Paula (Amiga) inspired audio driver [0.93 - non-integer skip=fine tuning enabled]
First working alpha (0.08) attached. Not optimal for time or memory use - optimization is TODO for next versions. There is also an unsolved problem which can make this driver to stop working after about 1000 seconds due to the internal counter overflow.
Paula is an Amiga 4-channel sample based audio chip. Every channel can have its own sample rate. This means:
- no resampling. No interpolating, filtering and aliases added to resampled sound. Instead, every sample is outputted "as is"
- if the sample is one period type (for chiptunes) or has exactly integer number of wave periods, aliases introduced by Paula (using low sample rate) are harmonics. This means they rather adds to the sound instead of to be annoying, alien, non-harmonic noise
So, the goal was to make a synthesizer which can do exactly that, and exactly at original Paula sample rate so it can be easily used for Amiga modules.
The problem was of course computation time. At about 3.5 MHz sample rate the program has to determine if the new sample from every channel needs to be outputted, and if, the driver has to retrieve the sample from the hub memory. At 320 MHz I have only 90 clocks for this. It is simply not possible, one RDxxx can take 17 cycles and if it happens that all 4 channels have to be updated at the same time, there has to be much more than 90 clocks to compute this.
And the P2 cog has only 1 streamer and 1 FIFO
The solution is: the Amiga uses low sample rates. Even at 35 kHz there is a hundred Paula cycles, 9000 P2 clocks between samples. This means I have a lot of time to compute them. The 3.5 MHz procedure has only to output the sample at the proper time.
So the main sample outputting procedure uses interrupts from a DAC channel. It reads the next sample to output and its time from LUT circular buffer. In the meantime the synthesizer computes the sample values and times to output and places them in the buffer.
This allowed me to write enhanced version of a "Paula like thing". It can play 8 and 16 bit samples (sample type selectable for the channel) and stereo pan them - in 8 channels.
The driver with a test sine wave sample attached.
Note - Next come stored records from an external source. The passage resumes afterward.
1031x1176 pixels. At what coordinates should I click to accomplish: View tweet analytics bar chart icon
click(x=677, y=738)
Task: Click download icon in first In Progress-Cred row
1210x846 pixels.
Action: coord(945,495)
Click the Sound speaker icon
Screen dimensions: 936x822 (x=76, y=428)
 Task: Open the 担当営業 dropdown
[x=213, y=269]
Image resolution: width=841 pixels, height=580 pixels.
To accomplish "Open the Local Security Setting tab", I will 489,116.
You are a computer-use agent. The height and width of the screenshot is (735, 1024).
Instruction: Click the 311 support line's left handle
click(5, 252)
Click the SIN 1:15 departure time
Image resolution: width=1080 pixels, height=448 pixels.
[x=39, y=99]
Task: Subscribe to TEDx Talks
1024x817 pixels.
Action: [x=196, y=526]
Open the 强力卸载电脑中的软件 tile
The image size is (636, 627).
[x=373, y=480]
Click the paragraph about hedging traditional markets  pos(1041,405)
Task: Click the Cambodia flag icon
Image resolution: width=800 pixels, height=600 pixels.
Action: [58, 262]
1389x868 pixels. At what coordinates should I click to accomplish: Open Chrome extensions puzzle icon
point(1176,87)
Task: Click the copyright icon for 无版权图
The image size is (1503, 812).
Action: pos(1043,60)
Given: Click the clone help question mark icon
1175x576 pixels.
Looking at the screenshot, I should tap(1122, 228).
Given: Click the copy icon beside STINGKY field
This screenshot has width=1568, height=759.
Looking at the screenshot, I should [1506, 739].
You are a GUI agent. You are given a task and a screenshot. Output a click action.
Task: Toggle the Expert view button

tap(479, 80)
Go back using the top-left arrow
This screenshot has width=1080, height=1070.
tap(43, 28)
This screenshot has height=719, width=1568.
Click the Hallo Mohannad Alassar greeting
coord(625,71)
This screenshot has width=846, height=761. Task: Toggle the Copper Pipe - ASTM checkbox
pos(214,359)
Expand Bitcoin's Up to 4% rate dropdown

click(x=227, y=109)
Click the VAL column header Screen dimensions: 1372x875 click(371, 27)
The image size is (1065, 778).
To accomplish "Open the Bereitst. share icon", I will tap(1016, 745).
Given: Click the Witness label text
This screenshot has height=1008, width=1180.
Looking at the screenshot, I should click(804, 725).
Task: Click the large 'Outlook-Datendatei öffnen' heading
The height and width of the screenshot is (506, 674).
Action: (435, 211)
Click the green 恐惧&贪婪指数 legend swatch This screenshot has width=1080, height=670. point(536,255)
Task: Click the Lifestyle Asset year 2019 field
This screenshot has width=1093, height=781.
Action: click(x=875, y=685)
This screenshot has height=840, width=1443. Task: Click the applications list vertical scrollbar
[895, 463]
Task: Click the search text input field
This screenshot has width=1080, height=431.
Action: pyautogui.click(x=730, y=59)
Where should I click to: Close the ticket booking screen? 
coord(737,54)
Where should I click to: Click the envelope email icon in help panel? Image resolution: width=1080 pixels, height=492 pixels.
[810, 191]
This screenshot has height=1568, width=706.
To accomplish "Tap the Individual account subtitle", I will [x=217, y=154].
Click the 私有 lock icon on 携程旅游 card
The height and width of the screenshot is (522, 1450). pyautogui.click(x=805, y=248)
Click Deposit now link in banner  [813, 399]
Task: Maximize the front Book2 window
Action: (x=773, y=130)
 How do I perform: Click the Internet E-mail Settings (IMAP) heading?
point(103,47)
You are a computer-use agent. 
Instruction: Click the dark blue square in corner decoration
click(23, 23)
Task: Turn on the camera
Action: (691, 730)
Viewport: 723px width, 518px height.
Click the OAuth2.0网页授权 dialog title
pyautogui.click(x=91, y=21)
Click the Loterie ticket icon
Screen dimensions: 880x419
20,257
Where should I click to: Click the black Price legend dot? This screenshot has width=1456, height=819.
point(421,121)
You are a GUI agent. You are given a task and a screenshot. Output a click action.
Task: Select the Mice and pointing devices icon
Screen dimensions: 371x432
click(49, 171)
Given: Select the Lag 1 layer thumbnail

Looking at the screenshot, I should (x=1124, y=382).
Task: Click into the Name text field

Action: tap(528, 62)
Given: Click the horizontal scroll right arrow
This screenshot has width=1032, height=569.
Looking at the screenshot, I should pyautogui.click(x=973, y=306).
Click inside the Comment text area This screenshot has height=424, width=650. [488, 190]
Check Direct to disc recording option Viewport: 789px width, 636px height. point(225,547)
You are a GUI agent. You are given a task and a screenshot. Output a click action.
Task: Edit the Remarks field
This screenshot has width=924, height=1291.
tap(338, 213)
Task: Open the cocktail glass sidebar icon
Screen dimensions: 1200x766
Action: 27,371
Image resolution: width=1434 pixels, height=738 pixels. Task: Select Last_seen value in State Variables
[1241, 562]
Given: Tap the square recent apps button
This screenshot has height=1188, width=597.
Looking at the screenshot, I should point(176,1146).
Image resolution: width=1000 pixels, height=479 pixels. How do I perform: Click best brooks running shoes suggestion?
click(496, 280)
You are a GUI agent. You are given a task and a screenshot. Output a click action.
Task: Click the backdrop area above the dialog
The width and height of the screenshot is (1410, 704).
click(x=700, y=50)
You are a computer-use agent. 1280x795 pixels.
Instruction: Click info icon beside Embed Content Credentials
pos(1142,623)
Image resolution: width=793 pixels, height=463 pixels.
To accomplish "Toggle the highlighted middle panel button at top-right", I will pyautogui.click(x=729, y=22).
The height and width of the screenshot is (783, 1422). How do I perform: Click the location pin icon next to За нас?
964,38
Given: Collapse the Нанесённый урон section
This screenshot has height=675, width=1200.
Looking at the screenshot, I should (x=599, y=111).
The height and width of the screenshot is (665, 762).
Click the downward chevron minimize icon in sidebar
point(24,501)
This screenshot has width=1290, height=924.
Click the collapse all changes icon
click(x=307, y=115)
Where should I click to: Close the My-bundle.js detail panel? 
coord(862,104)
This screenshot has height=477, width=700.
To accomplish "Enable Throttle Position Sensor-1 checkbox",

The "official" driver repository: https://github.com/pik33/P2-retromachine/tree/main/Propeller/Audiodriver
This is the part of the project: https://github.com/pik33/P2-retromachine
I've been poking around on your github link. I really like what you are doing there! I too would love to see a P2 retromachine (which is a great name, BTW). One thing I want though, and I don't know if you have the same desire to put everything contained within the retromachine itself. To me, a real retrocomputer would need a local editor and compiler/assembler. Back in the day we used to program on the computer we used...now the computer I use is far to distracting or maybe it is that I am just far to easily distracted. It would be cool to also have code repositories (github or gitlab) access and forum access right from the P2 as well....maybe over USB to a phone. The lack of ability to play videos on the P2 is actually a plus.
One question, why the 960x540 resolution? Is there some emulation that works well at this res?
960x540 is simply fullHD/2
As it is now, the video driver doesn't work at this resolution (where I left this 960x540 in the code? I wanted it, but I haven't it)
Edit: found and removed the reference in the header text. The driver has actually maximum resolution of 1024x576 @ 50 Hz (needs 360 MHz) and several other (less than this) to select. At 320 MHz there is 896x496 resolution available @ 50 Hz and 800x480 @ 60 Hz.
Yes, this should be a self-contained machine with the Basic interpreter (for the start) That's why I used a Pi for kbd/mouse - I have also a MIDI shield and I bought several DB9,15,25 type connectors. I am waiting for HDMI breakout boards which should be available tomorrow, then I want to 3-d print a box for the machine. I will start a topic for it then
I tried to attach Ahle2's tracker player to this "Paula": it (kind of) works, I don't understand when I have to retrigger samples.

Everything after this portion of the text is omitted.